Some people start with the sports section. My morning routine starts with security news. I scan my alerts and various feeds to see if anything catches my attention. A recent article in CSO online is one of those—not because our co-founder and CISO, Misha Govshteyn, is quoted in it—but because the headline had the words “attack surface” and “allocate funds,” not something you see in security headlines often. After reading it, I wrote down the questions organizations should start asking.
- Do you know the business value of your applications?
- Do you know how your applications are used and accessed?
- Do you know what is in place to protect your applications?
- Who is the ultimate business owner of each of these applications?
Traditional attack surfaces analysis starts with the examination of network interactions at physical, software, and network layers and often tails off from there. A different approach can start with identifying critical assets—typically, an application or data store—and mapping how they can be accessed (points of entry) and used (applications, authenticated, and un-authenticated users). This is a good time to categorize the data as confidential, sensitive, or regulated—important for compliance needs.
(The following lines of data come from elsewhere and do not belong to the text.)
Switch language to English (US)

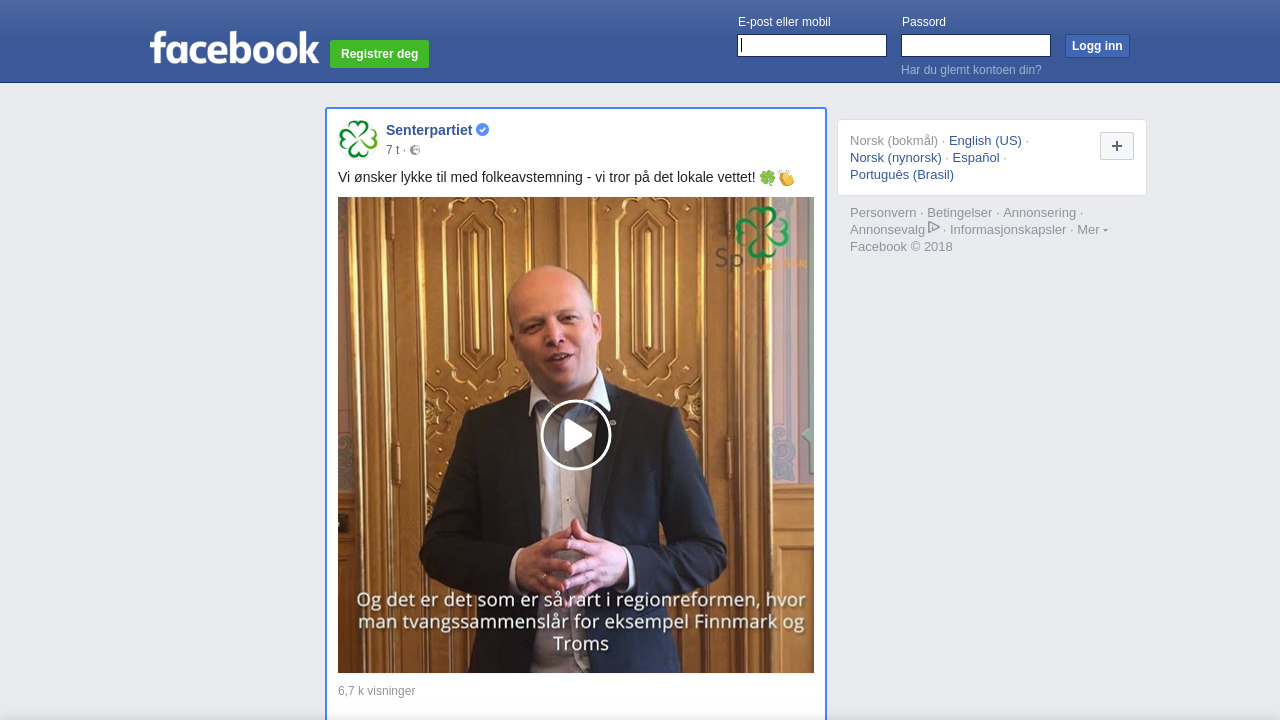click(985, 140)
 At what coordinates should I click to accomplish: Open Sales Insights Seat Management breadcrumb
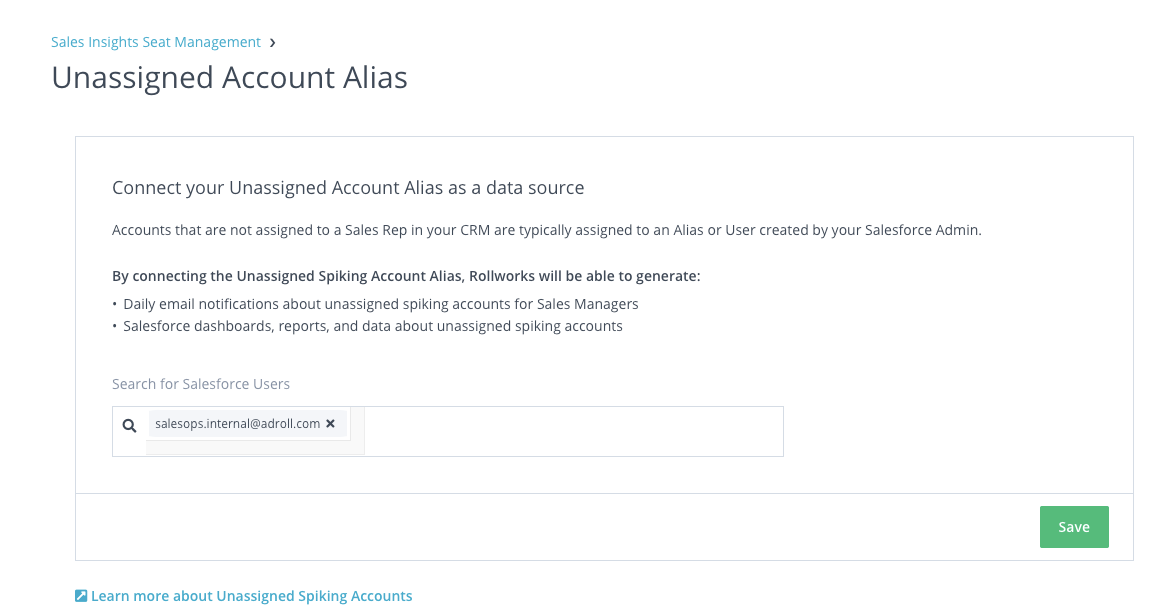155,42
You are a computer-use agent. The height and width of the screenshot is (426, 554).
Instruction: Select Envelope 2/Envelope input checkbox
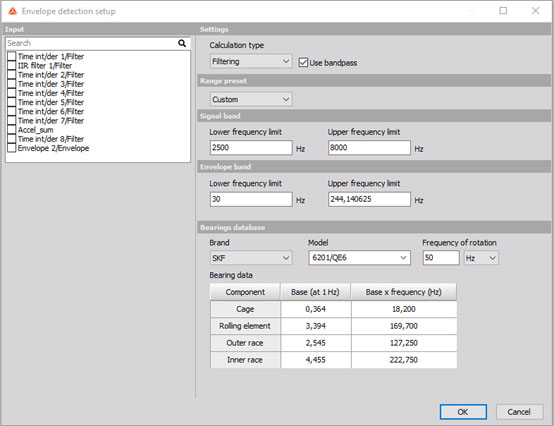(12, 148)
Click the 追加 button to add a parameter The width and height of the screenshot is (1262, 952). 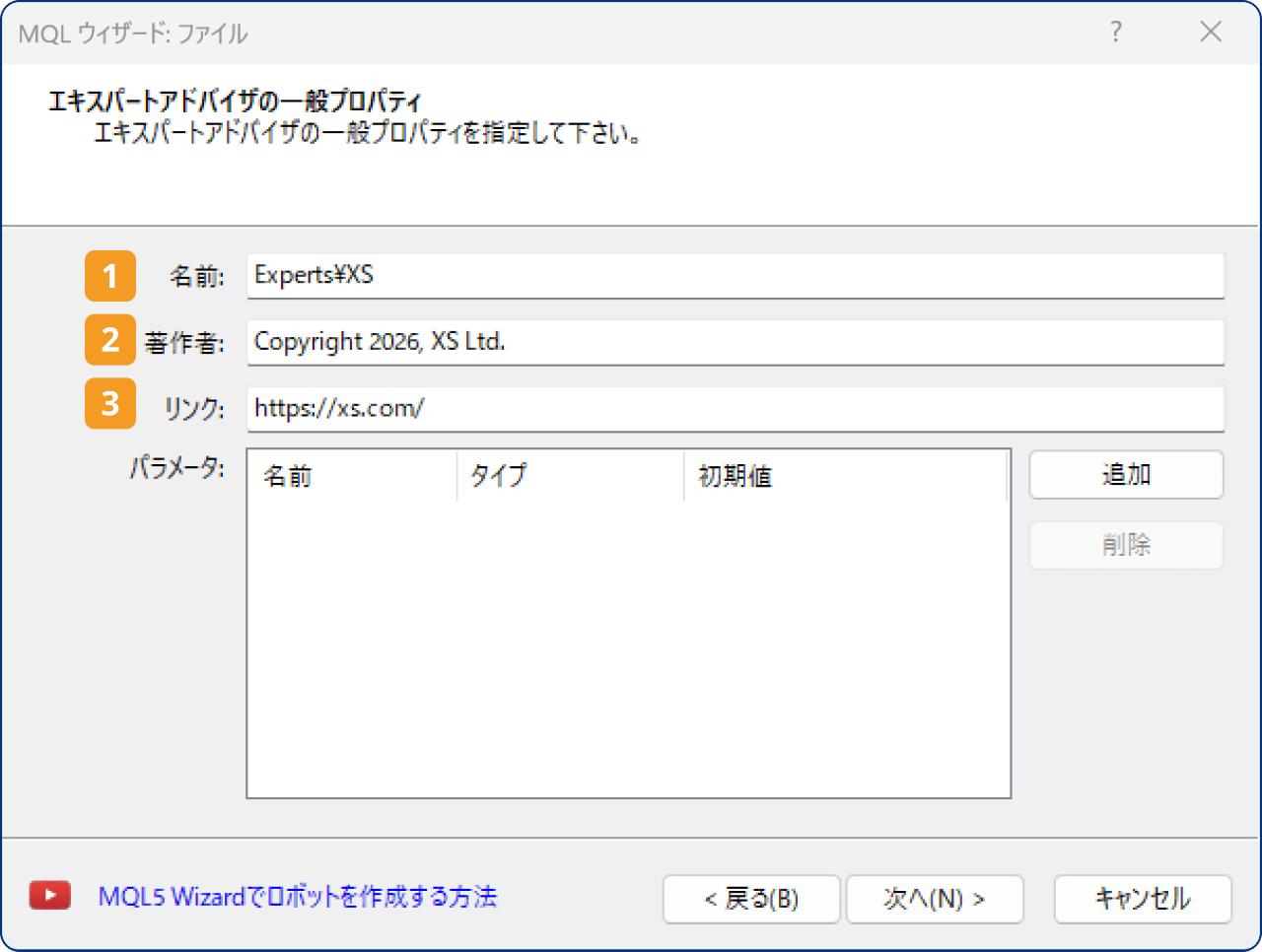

This categorization helps ensure that the level of protection and access control you use is proportionate to the sensitivity level of the application or data you want to protect.
The mixed use of cloud services (SaaS and IaaS) makes attack surface analysis challenging. No longer can we draw circles around ‘our stuff’ as a strategy for building a defense. A better approach is to identify your high-value applications, map their accessibility, and overlay your existing security, and monitoring measures to determine where you have gaps or weaknesses in your security. For example, you might have a public facing application server that IoT devices connect to. That server is configured with endpoint protection and IDS but nothing to inspect the Layer-7 traffic between the server and the devices. As a result, you have a gap in your visibility to application level attacks.
Identifying specific examples like this are valuable when it comes time to produce a business case for CISOs responsible for acquiring and allocating funds. If you are responsible for security planning within your organization or struggling to find funds for current plans, I think you might find the article interesting.